Israel's navy has selected Aeronautics Defense Systems' Orbiter 2 unmanned air vehicle for deployment from some of its combat vessels.
Launched by catapult for maritime use, the air vehicle is sealed so that it can float on the water after landing. It can be prepared for its next mission within "a few minutes" of being recovered on to a ship's deck, according to Israeli sources.
The UAV has a 1m (3.28ft)-long fuselage, a 3m wing span and offers a mission endurance of 3.5h.

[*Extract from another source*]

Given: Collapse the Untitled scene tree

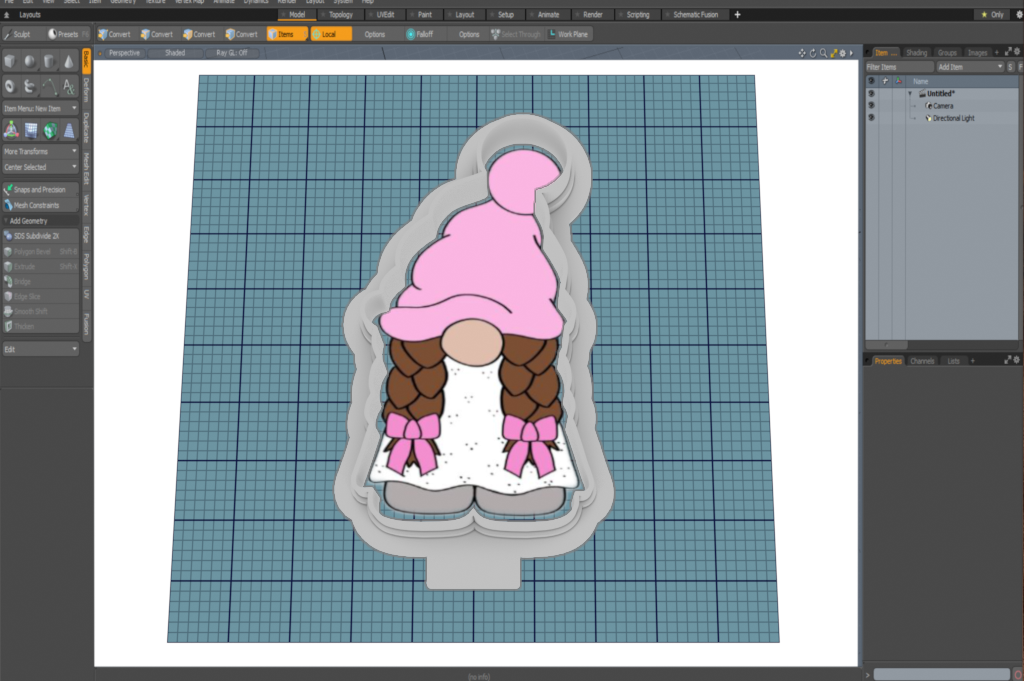Looking at the screenshot, I should 910,93.
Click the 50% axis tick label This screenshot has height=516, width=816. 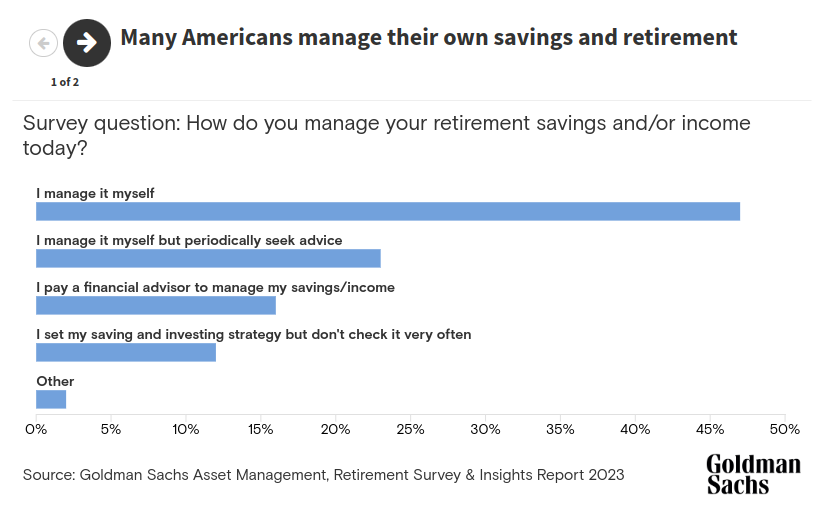point(785,430)
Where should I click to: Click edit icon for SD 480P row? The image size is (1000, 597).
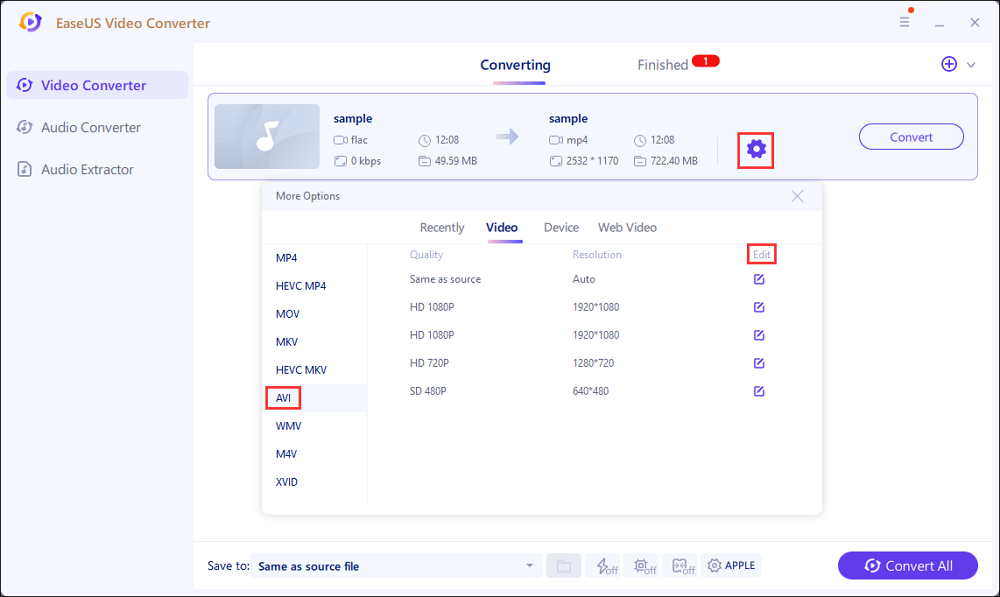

Maximum take-off weight is 9.5kg (20.9lb), including an electro-optical or infrared camera, Aeronautics says.
Israel operates air force-owned Eurocopter AS565MA (Atalef) helicopters from its navy's Saar-5 missile corvettes, but had sought a new capability to use smaller fixed-wing reconnaissance systems from additional maritime platforms.
©Aeronautics Defense Systems
Aeronautics is also developing an Orbiter 3 design, which will have a larger volume fuselage, 3.6m wingspan and more than 10h endurance.
Separately, Israel's defence ministry is evaluating its policy concerning Aeronautics' potential export of larger UAVs, with the process aimed at meeting the terms outlined in the international Missile Technology Control Regime. This seeks to restrict the proliferation of long-range weapons, UAVs and related technologies.
The Israeli company has been flying an unmanned version of the Diamond DA42 light aircraft since June 2009, and is providing services with the so-called Dominator 2 under a lease agreement with the Turkish army.
Currently powered by two Thielert diesel engines, the 2,000kg Dominator 2 can carry a 300kg payload for missions lasting up to 28h. The aircraft can fly at an altitude up to 30,000ft, and has a maximum speed of 190kt (351km/h).
Aeronautics and Boeing signed a recent teaming agreement aimed at meeting the growing demand for medium-altitude, long-endurance UAVs. The US company's initial marketing efforts will be made in NATO member countries, plus Australia, Austria and Switzerland.